Quel goût le sel a-t-il ?
Lorsqu’ils critiquent et dégustent un sel, les spécialistes des perceptions sensorielles s’intéressent avant tout à son intensité, ses arômes et sa longueur en bouche. Ils analysent et classent également la taille et la texture des cristaux, ainsi que la sensation en bouche. Le sel peut avoir une odeur de propre, de moisissure ou d’amertume. Il peut également être doux, fort ou piquant, et avoir un goût d’algues, d’argile ou de terre. Le sel de Guérande est croustillant et d’un blanc éclatant. Son goût est doux et reste longtemps en bouche… et il rappelle la mer ! S’il m’évoque tant de souvenirs, c’est parce que, tout comme le vin, le sel est également le messager du terroir dont il est issu, c’est-à-dire de l’association d’un lieu, d’eau, de vent et de soleil.
Le sel de Guérande, un trésor vieux de plus de 2 000 ans
La côte de Guérande (une commune située sur la presqu’île de Guérande, dans les Pays de la Loire, en Bretagne) abrite les marais salants les plus connus de France. C’est ici que le gros sel et la délicate fleur de sel sont extraits des eaux de l’océan Atlantique. Les premiers salins sont apparus sur la presqu’île il y a 2 700 ans. Déjà à l’époque de l’Empire Romain, l’« or blanc de la Bretagne » était un produit de luxe prisé. Il n’était pas uniquement utilisé pour l’assaisonnement, mais surtout pour ses propriétés conservatrices, par exemple pour mariner les poissons ou saumurer les viandes. Le sel était expédié par bateau depuis les chenaux des salins et vendu jusqu’aux frontières de l’empire germanique de l’époque. Il a permis aux Bretons de prospérer. Le droit successoral prévoyait la transmission des salins d’une génération à l’autre. Dans les années 1960, l’extraction de sel traditionnelle tombe peu à peu dans l’oubli dans la région en raison de l’industrialisation et de l’exode de la jeunesse vers les grandes villes entraîné par cette dernière. Ce sont les « babacools », des marginaux et des hippies en quête d’un mode de vie proche de la nature, qui redécouvrent ces espaces de culture dans les années 1970 et remettent au goût du jour les techniques d’extraction du sel, grâce à l’aide et aux connaissances des anciens. Aujourd’hui, plus de 80 % du sel de mer produit artisanalement sur la côte Atlantique provient de la région de Guérande.
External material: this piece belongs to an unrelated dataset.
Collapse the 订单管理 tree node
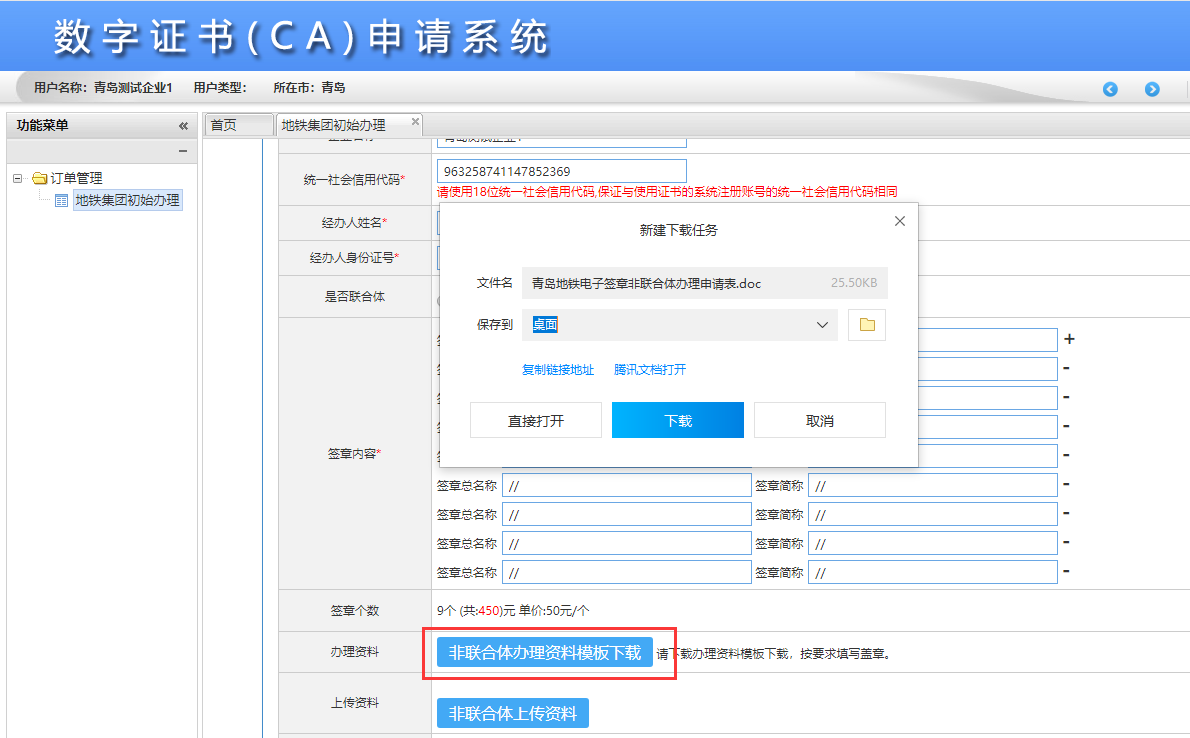 point(18,178)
L’extraction du sel de Guérande
La mer, le soleil, le vent et l’huile de coude… Voilà la recette du sel de mer exceptionnel extrait dans cette zone marécageuse que les Hommes ont extorquée à l’Atlantique il y a des millénaires. Le sol glaiseux n’a pas uniquement donné naissance à des salins étincelant sous le soleil, avec leurs 7 000 bassins de cristallisation, mais aussi, tout autour, à une zone naturelle à l’écosystème incomparable et abritant une faune et une flore protégée et unique. Entre les langues de terre de Pen-Bron et la côte du Croisic, un village de pêcheurs pittoresque, on trouve un grand bassin de rétention qui approvisionne en eau les « étiers », les chenaux des salins, directement depuis la mer et au rythme des marées hautes. Dans les bassins de récolte, les « œillets », l’eau s’évapore grâce au travail du soleil et du vent, et le sel de mer commence à cristalliser dans le fond des bassins. À l’aide d’une « cimauge », un outil constitué d’un manche et d’une planche, le « paludier », c’est-à-dire le producteur de sel, ramène le sel sur les côtés des bassins, profonds d’environ 10 à 40 cm. Le sel y passera encore une journée, dans une disposition spéciale et sous la lumière directe du soleil. Le fond des œillets ne doit jamais sécher complètement et c’est bien cela l’art des paludiers : veiller à chaque instant à la régulation parfaite du niveau d’eau afin que la concentration en sel reste identique dans les chenaux et les bassins, en tenant compte de la météo, du nombre d’heures d’ensoleillement et de la force du vent. La récolte commence au plus tôt au mois de juin et dure jusqu’en septembre. Le reste de l’année, les producteurs entretiennent les bassins pour qu’ils restent propres et plats.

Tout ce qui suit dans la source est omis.